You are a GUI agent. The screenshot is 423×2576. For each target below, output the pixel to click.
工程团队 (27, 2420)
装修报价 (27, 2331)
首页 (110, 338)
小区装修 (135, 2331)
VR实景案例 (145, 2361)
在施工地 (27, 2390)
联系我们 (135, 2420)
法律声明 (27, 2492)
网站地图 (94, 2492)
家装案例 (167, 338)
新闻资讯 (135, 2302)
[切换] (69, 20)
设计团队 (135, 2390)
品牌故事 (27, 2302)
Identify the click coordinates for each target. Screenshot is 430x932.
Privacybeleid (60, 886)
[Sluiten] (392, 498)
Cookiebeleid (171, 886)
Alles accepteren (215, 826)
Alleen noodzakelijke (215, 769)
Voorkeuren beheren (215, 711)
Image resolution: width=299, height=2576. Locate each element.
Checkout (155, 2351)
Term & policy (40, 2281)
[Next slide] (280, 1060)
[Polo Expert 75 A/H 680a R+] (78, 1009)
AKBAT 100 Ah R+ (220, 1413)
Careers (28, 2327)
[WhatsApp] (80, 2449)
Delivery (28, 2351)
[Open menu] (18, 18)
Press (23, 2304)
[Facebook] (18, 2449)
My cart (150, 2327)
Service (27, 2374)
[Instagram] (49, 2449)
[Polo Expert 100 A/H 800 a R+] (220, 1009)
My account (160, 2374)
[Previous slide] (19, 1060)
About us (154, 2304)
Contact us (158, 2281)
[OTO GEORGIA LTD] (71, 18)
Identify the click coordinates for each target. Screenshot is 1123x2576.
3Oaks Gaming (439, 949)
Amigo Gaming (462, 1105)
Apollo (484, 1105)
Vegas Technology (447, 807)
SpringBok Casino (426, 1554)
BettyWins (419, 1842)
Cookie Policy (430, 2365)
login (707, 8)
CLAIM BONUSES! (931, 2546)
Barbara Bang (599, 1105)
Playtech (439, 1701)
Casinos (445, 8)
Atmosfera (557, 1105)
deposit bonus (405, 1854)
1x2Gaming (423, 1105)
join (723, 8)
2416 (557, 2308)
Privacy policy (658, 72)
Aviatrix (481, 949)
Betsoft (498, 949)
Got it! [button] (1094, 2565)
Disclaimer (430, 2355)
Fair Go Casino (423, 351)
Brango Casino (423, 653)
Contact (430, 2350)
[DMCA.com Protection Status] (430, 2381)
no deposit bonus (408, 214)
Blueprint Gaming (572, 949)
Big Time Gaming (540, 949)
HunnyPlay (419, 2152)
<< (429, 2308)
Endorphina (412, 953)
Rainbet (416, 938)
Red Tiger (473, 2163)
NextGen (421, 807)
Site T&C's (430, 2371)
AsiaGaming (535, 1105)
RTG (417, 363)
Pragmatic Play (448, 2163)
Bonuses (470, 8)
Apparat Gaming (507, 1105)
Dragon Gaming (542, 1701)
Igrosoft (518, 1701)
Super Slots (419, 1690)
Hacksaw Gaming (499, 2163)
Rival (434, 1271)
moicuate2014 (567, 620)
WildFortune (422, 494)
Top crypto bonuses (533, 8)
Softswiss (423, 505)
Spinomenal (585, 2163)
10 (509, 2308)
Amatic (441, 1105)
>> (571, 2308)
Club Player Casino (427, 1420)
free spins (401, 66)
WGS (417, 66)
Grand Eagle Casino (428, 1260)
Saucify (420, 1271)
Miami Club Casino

□ □ □ □

→ TASK DETAILS
Could you write out, exactly as they stand, only the lines above that begin at the line with "My cart (150, 2327)" and stop after the line with "Casinos (445, 8)"?

→ RESULT BELOW
My cart (150, 2327)
Service (27, 2374)
[Instagram] (49, 2449)
[Polo Expert 100 A/H 800 a R+] (220, 1009)
My account (160, 2374)
[Previous slide] (19, 1060)
About us (154, 2304)
Contact us (158, 2281)
[OTO GEORGIA LTD] (71, 18)
Identify the click coordinates for each target. Screenshot is 1123x2576.
3Oaks Gaming (439, 949)
Amigo Gaming (462, 1105)
Apollo (484, 1105)
Vegas Technology (447, 807)
SpringBok Casino (426, 1554)
BettyWins (419, 1842)
Cookie Policy (430, 2365)
login (707, 8)
CLAIM BONUSES! (931, 2546)
Barbara Bang (599, 1105)
Playtech (439, 1701)
Casinos (445, 8)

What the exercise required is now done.